TEXT SHOWN:
============

So off goes Romero with that brief, a camera and a boom mic, $37, 000 and three days of shooting time in a Pennsylvania amusement park. The 50-minute film that resulted was shown only a handful of times – likely proving too surreal and nightmarish to make for good church viewing – and was lost until 2017, whereupon it was restored and finally released.
So is The Amusement Park actually any good? Yes, though it’s probably interesting mostly for historical reasons. If you enjoy the on-the-nose social commentary that’s all over Dawn and Day of the Dead, then good news, because there’s plenty of it here. If you like how off-kilter Night of the Living Dead and Martin are, well then you ain’t seen nothing yet. And if you’ve been enjoying the pretentious recent coining of “elevated horror”, you may be interested to see how far back that tradition goes.

============

TASK SET:
1) According to the review of The Amusement Park, until what year was the film lost?
2) Carry on the review of The Amusement Park, picking up right after its final sentence.

COLLECTED MATERIAL:
============

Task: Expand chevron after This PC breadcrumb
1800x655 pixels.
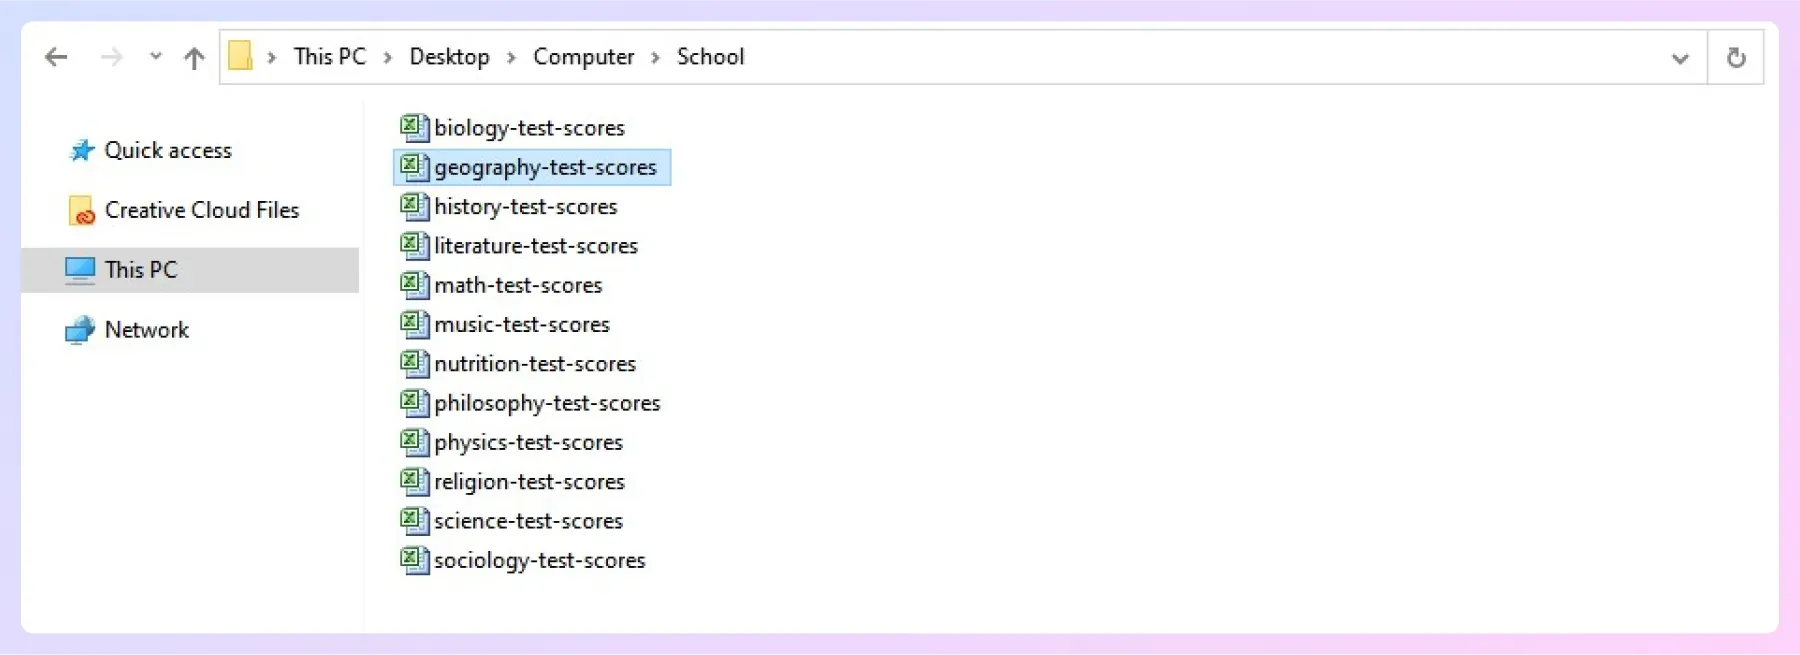Action: tap(387, 58)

============

OUTPUTS FOR THE TASKS:
1) 2017

2)
Actor Lincoln Maazel – who played the would-be vampire hunter in Martin, and who lived to the age of 106, dying in 2009 – introduces the film as himself. “Here’s what you’re about to see, and here are some issues that you may wish to consider while watching”, that sort of thing. Then we see Maazel playing a confused, bruised and bloodied old man in a featureless white room, talking to his non-battered doppelgänger, who is insistent that he leave the white room. Next thing, we get to see Maazel essentially stumble through a number of bizarre, amusement-park-based setpieces of ignorance and cruelty. Romero’s signature sense of the satirical is in evidence, and around two-thirds of the way through the film is a digression about the state of housing in Pittsburgh. If that sounds appealing to you, then you probably know already whether this film’s for you.